Best-rated recommendation: 4.2 out of 5 stars
Similarity score not shown for Sigmoid Kernel Approach
Recommend the same products in the same order as Cosine Similarity Approach

Cosine Similarity with Weight Adjustment (Product Category & Brand Emphasis)

Top similarity score: 0.56%
Best-rated recommendation: 4.2 out of 5 stars
Most effective method, as it improved similarity rankings while maintaining high-rated recommendations.

Among the three models, Cosine Similarity with Weight Adjustment proved to be the most effective. By emphasizing product category and brand names, this approach significantly improved similarity scores, aligning better with user expectations.

Product category weighting was prioritized since users typically search for a specific type of product (e.g., cleanser or moisturizer) rather than an exact brand or formula.
Brand weighting was introduced based on the dominance of branding in the skincare industry, particularly in a consumer-driven, brand-loyal market like the U.S.

While weighting is inherently subjective, our choice reflects practical consumer behavior patterns, resulting in a more targeted and relevant recommendation system.

EDA Visuals

To better understand the composition and characteristics of the skincare product dataset, we visualized key variables such as product category, rating, price, and number of reviews.

Distribution of Product Category

We begin by examining how the products are distributed across different categories. This helps us identify which types of skincare products are most represented in the dataset.

filter %>%
  group_by(`Product Category`) %>%
  summarise(Product_Type = n()) %>%
  ggplot(aes(x = reorder(`Product Category`, -Product_Type), y = Product_Type, fill = Product_Type)) +
  geom_col() +
  labs(
    title = "Distribution of Product Types",
    x = "Product Category",
    y = "Number of Products"
  ) +
  theme_minimal() +
  coord_flip() +  
  theme(plot.title = element_text(hjust = 0.5))

From the chart, we see that certain categories like creams and cleansers are more common over toners and serums. Many users don’t have multi-step skincare routines including serum and toner steps due to cost of time and money. Similarly, some skin types are best left alone, and only moisturizer is used which reflects this disproportional bar chart. Altogther, users commonly buy and review moisturizers consistently regardless of skin type.

Plot Product Rating and Reviews

Next, we want to look at how product ratings are distributed to understand how satisfied customers are with the available skincare products.

# Plot distribution of Product Rating
ggplot(filter, aes(x = `Product Rating`)) +
  geom_histogram(bins = 30, fill = "darkseagreen", alpha = 0.7, color = "black") +
  geom_density(aes(y = ..density.. * 30), color = "deeppink3", size = 1) +  # Overlay density
  labs(title = "Distribution of Product Ratings", x = "Rating", y = "Count") +
  theme_minimal() +
  theme(plot.title = element_text(hjust = 0.5))

The majority of products have ratings of 4.5, indicating generally positive customer experiences. There’s a visible left-skewed distribution, with very few products receiving low ratings. Users that enjoy products could be more likely to leave feedback and repurchase, while those with neutral or negative experiences may disengage without leaving feedback.

If product compatibility (e.g., skin type, concerns) affects satisfaction, then negative or missing reviews might not fully reflect a product’s quality but rather a mismatch between user needs and product properties. This is one of the reasons we incorporate skin conditions and ingredients to our model.

*PROVIDED MATERIAL*
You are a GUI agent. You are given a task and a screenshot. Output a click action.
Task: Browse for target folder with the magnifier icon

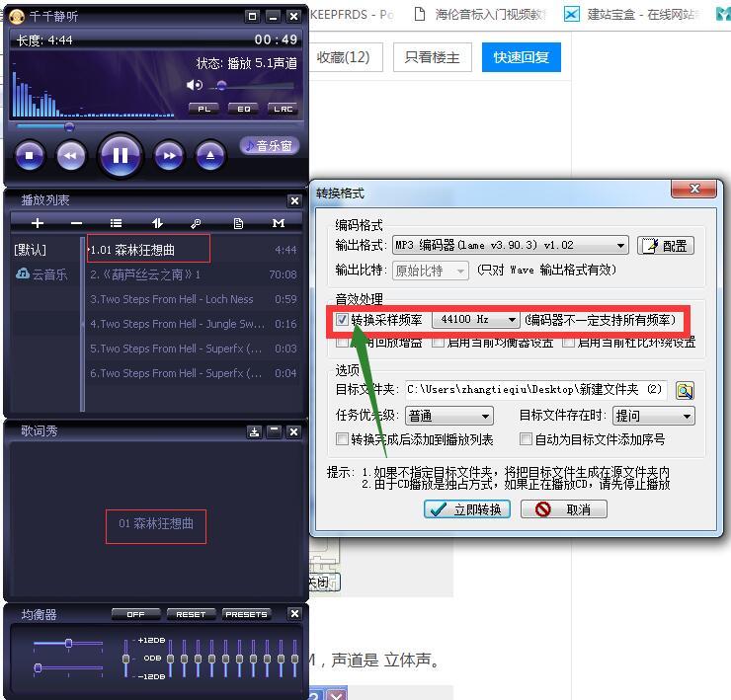[x=685, y=391]
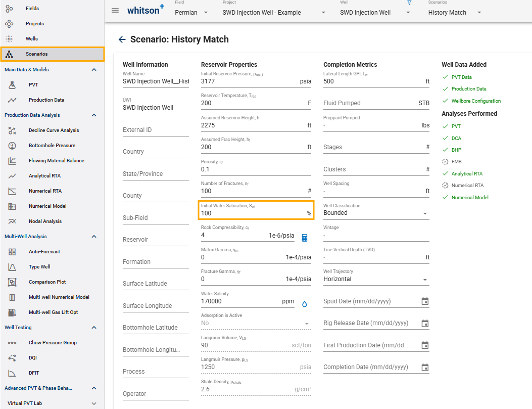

*GOAL A*
Answer these questions using the skincare recommendation write-up:
(i) What top similarity score does it list for Cosine Similarity with Weight Adjustment?
(ii) What fill color does the product rating histogram use?
(iii) What rating do the majority of products have?
*GOAL B*
Based on the skincare recommendation write-up, explain in one to three sentences why product category weighting was prioritized.
*GOAL C*
Retype everything in the skincare recommendation write-up from "Product category weighting" down to "number of reviews.".

*WORKED SOLUTION A*
(i) 0.56%
(ii) darkseagreen
(iii) 4.5

*WORKED SOLUTION B*
Product category weighting was prioritized because users typically search for a specific type of product, such as a cleanser or moisturizer, rather than an exact brand or formula.

*WORKED SOLUTION C*
Product category weighting was prioritized since users typically search for a specific type of product (e.g., cleanser or moisturizer) rather than an exact brand or formula.
Brand weighting was introduced based on the dominance of branding in the skincare industry, particularly in a consumer-driven, brand-loyal market like the U.S.

While weighting is inherently subjective, our choice reflects practical consumer behavior patterns, resulting in a more targeted and relevant recommendation system.

EDA Visuals

To better understand the composition and characteristics of the skincare product dataset, we visualized key variables such as product category, rating, price, and number of reviews.